Stored data entries

_ _ _ _ _ _ _

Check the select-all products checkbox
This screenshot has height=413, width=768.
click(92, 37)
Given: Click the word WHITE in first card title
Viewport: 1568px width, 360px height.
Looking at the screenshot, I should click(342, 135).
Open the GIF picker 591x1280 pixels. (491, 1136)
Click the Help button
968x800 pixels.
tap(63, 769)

_ _ _ _ _ _ _

*Exercise requirements*. Would you reproduce every record above exactly as it appears?

*Answer to this problem*.
Check the select-all products checkbox
This screenshot has height=413, width=768.
click(92, 37)
Given: Click the word WHITE in first card title
Viewport: 1568px width, 360px height.
Looking at the screenshot, I should click(342, 135).
Open the GIF picker 591x1280 pixels. (491, 1136)
Click the Help button
968x800 pixels.
tap(63, 769)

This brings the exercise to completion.